Your sons and daughters will prophesy,
your young men will see visions,
your old men will dream dreams.
Even on my servants, both men and women,
I will pour out my Spirit in those days,
and they will prophesy. (Acts 2:17-18)
Before Jesus’ birth, Luke records two prophecies. The first is often referred to as Mary’s Song or the Magnificat, the second as Zacharias’ Song. Which is the better known? Mary’s. Overshadowed by the Holy Spirit, it is Mary’s faith that overshadows Zacharias' doubt. Joseph’s role is significant but relatively minor compared to Mary’s, and will eventually fade out altogether (likely because he died).
In today’s daily lectionary reading, the infant Jesus is brought to the temple for circumcision. Again we encounter two prophets, Simeon and Anna. Simeon bears witness to Mary and Joseph regarding the significant role their son will play in the salvation of all nations. But it is Anna, an 84-year-old widow, who becomes the one to witness to others about Jesus – “...she gave thanks to God and spoke about the child to all who were looking forward to the redemption of Jerusalem” – just as women would later be the first to bear witness to Jesus’ resurrection.
I find it interesting that the only pastoral husband-wife team mentioned in the book of Acts is soon referred to as Priscilla and Aquila rather than Aquila and Priscilla, seeming to highlight Priscilla’s gifts and leadership.

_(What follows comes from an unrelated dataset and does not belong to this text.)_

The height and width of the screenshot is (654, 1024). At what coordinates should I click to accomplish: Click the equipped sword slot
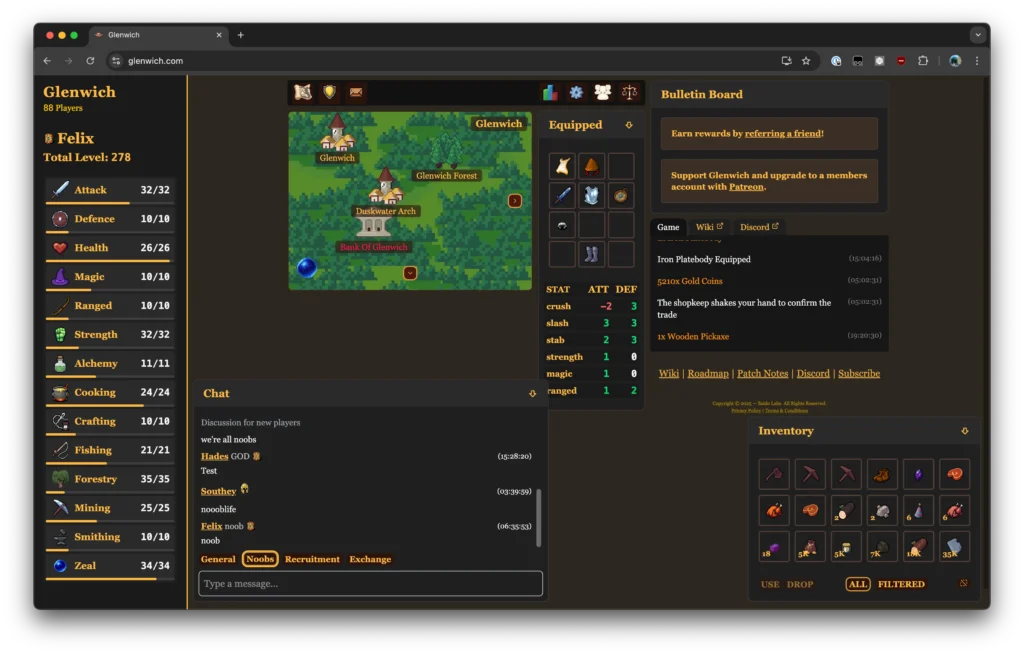(562, 195)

Part of the reason all this is significant for me today is because of a podcast series I’ve been listening to entitled The Rise and Fall of Mars Hill. I highly recommend it to all church leaders and anyone wanting to understand the celebrity culture found within contemporary Christianity. It offers keen insights into why and how many pastoral leaders have been fired or forced to resign the last several years. The narration is superb and the reporting evenhanded. It focuses on the rise and fall of Mark Driscoll, the founder of Mars Hill Church in Seattle and the Acts 29 church network, but references other megachurches and church leaders as well. I’ve found it to be spellbinding (and often convicting).
The last episode I listened to focused on the highly sexualized nature of Driscoll’s preaching. On the one hand, Driscoll challenged men to man up and take responsibility for providing for their families and for protecting and cherishing their wives. But he also told women that their primary responsibilities were to raise lots of kids and meet the sexual needs of their husbands. They also needed to stay home to do those things. And as far as attempting to meet her husband's insatiable sexual needs, what was expected and demanded left many if not most women feeling degraded and ashamed.
This is what happens when your gospel is too small. In my last post I talked about a gospel that demands too little from us. Christian history is also strewn with examples of so-called radical attempts to live out the gospel that actually fell far short of Jesus’ example and message.
Which brings me back to God’s Restoration Project. The story of the Bible begins with both man and woman made in God’s image, made to reign as co-regents and co-high priests (i.e. a royal priesthood) in God’s cathedral/kingdom. When the woman is created as a “helpmate” in the second creation account, the Hebrew word suggests a partnership rather than Eve’s being a mere assistant or helper. (The only other time this word is used in the Bible is to describe God.)
From the beginning of the Bible, what we learn about God’s power is that it empowers others. It’s willing to share power. And its purpose is to serve, not to be self-serving. Everything about Jesus’ birth, his teaching, his ministry and his death point to this countercultural and counterintuitive understanding of power.
And so on this first day after Christmas I want and need to repent. I ask God to rid my heart and my manhood of all that has been prideful and selfish, and to create in me a pure heart towards the love of my life, allowing and empowering her to be all that she was designed and commissioned to be by her Creator and now Savior. I feel so grateful for her gifts, and for her courage in keeping me accountable for becoming all I can be in Christ. I'm also grateful for all the women, too many to name, whose leadership, scholarship, preaching, writing, pastoring, parenting, caretaking, hospitality and artistry have enriched my life more than I can tell. I am in your debt, as I am to Mary and Anna and Priscilla.